Goodwill: 868,000 Cards CompromisedMalware Used in Compromise of Third-Party Vendor
Goodwill Industries International says in an update about a breach affecting about 330 of its stores that approximately 868,000 payment cards were exposed. The breach stemmed from malware used to compromise a third-party vendor used "to process credit card payments" (see: Goodwill Confirms Card Data Breach).
Information exposed in the breach includes names, payment card numbers and expiration dates of certain Goodwill customers. There is no evidence that other customer personal information, such as addresses or PINs, were affected by the malware, Goodwill says.
The malware involved in the breach is known as RAW.Pos, says Lauren Lawson-Zilai, a spokesperson for Goodwill, the not-for-profit charitable organization that sells donated merchandise to fund job programs. The investigation found no evidence of malware on any internal Goodwill systems, she says.
Goodwill says it's not naming the third-party vendor involved in the card data breach due to an ongoing federal criminal investigation.
Goodwill comprises a network of 165 independent headquarters. Some 20 of those "members" were affected by the breach. "The impacted Goodwill members used the same affected third-party vendor to process credit card payments," the charity reports.
The strain of malware identified by Goodwill isn't well-known among researchers, says Adam Kujawa, head of malware intelligence at Malwarebytes, an anti-malware and Internet security software firm. "I am not familiar with that particular family of POS malware nor can I find anyone else who has heard of it or done any analysis on it," he says.
"Maybe it has a more commonly used name," Kujawa says. "At the end of the day though, the operation of any point-of-sale malware is the same; the biggest differences lie in how the data is transmitted and how the malware hides itself on the infected system."

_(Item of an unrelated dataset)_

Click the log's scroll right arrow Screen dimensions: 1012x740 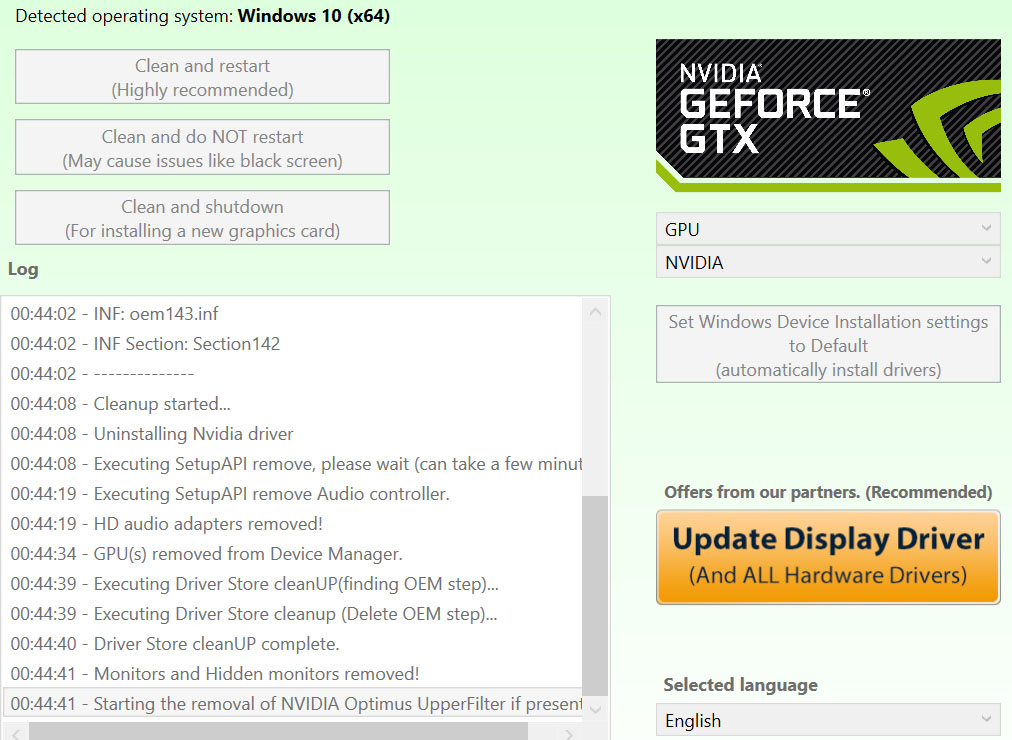pyautogui.click(x=569, y=734)
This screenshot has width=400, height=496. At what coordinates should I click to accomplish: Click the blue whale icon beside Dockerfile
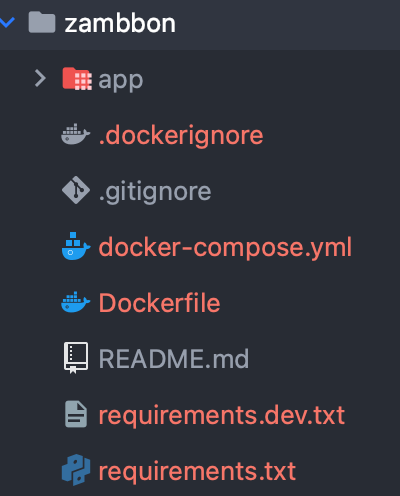76,302
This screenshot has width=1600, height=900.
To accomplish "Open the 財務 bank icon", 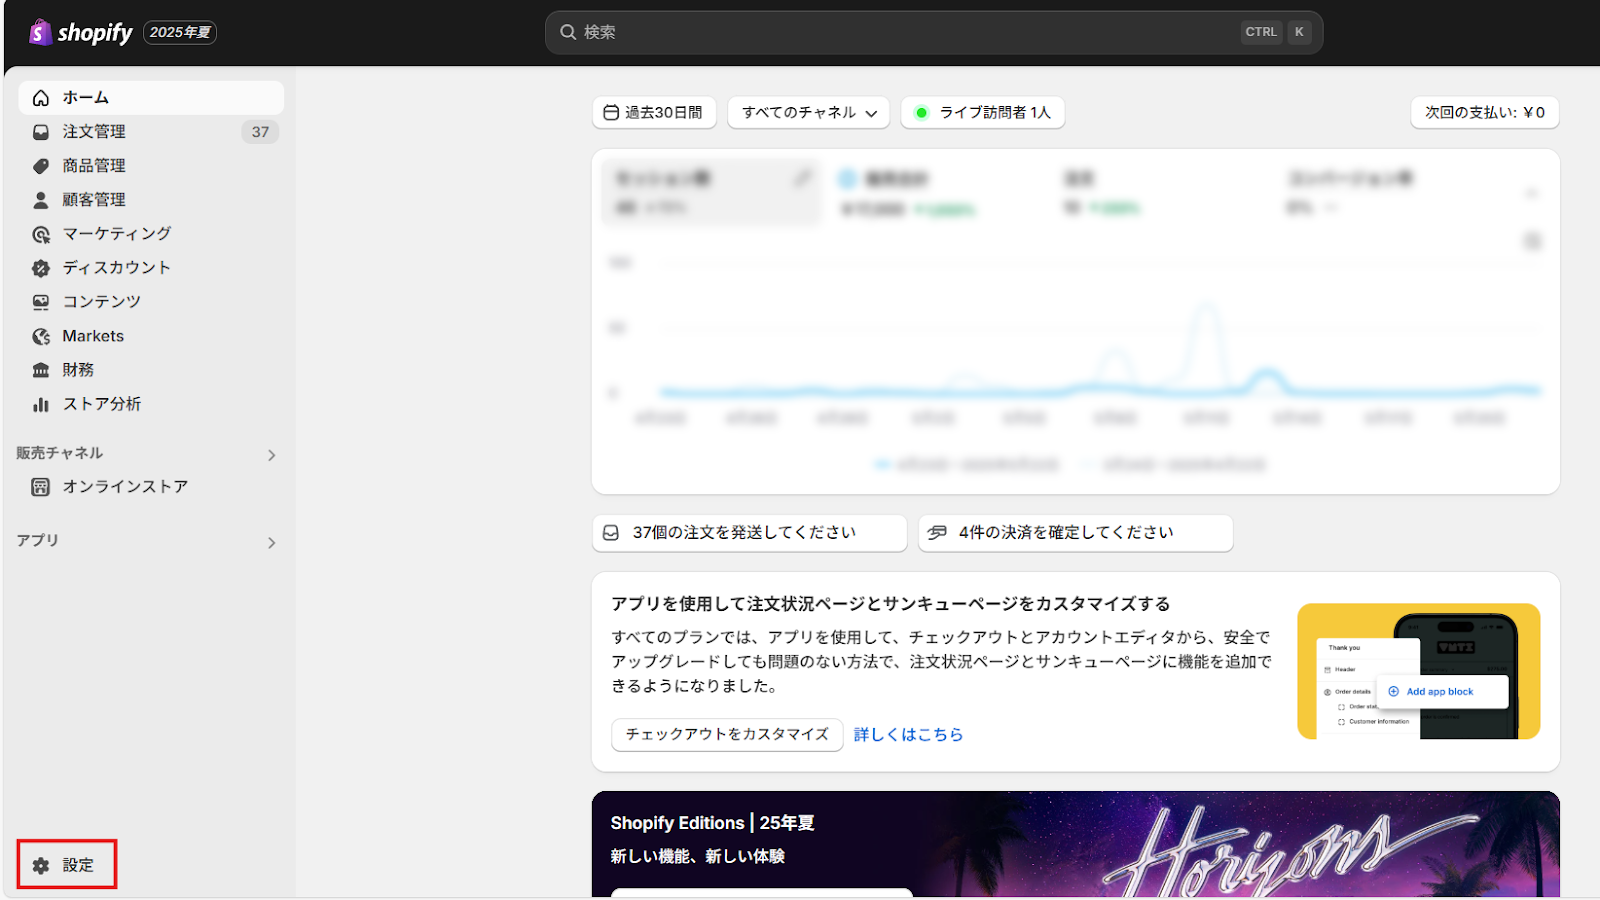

Lucas Zaichkowsky, enterprise defense architect with AccessData, an e-discovery and computer forensics provider, also hasn't heard of RAW.Pos before, echoing Kujawa's observations. "It probably has a better known alias," he says.
Because Goodwill stores do not have addresses for their customers, a press release and other external communications were issued as part of a substitute notification plan, Lawson says. "Our primary concern is for the people we serve ... and we are committed to ensuring that their information is secure," she says. "We wanted to notify customers as soon as we had new details pertaining to the investigation."
Goodwill is not offering free credit monitoring services at this time, Lawson says, because Social Security numbers were not affected. "Rather, we encourage customers to review their account statements and report any suspicious activity to their bank or card issuers immediately," she says. "Protecting the privacy of Goodwill's customers' payment card data is extremely important to us, and we deeply regret that this occurred."
Kujawa at Malwarebytes says the Goodwill announcement shows the company is taking responsibility for the breach and informing their customers of the potential dangers. "We are still coming out of a period where revealing cyber-attacks was taboo and meant suicide for your business if anyone ever found out about it," he says. "Now that cyber-attacks are more than just a rare occurrence but almost an everyday risk every time someone turns on their computer, individuals and organizations need to communicate more so that we can do our best at securing our online world."
Approximately 330 stores in 20 states were affected by the compromise, Goodwill says (Click here for the complete list of impacted stores and the time periods when they were compromised).
The impacted locations - which represent more than 10 percent of Goodwill's 2,900 stores - all used the same third-party vendor that was breached. The malware affected the vendor's systems intermittently between Feb. 10, 2013, and Aug. 14, 2014, Goodwill says.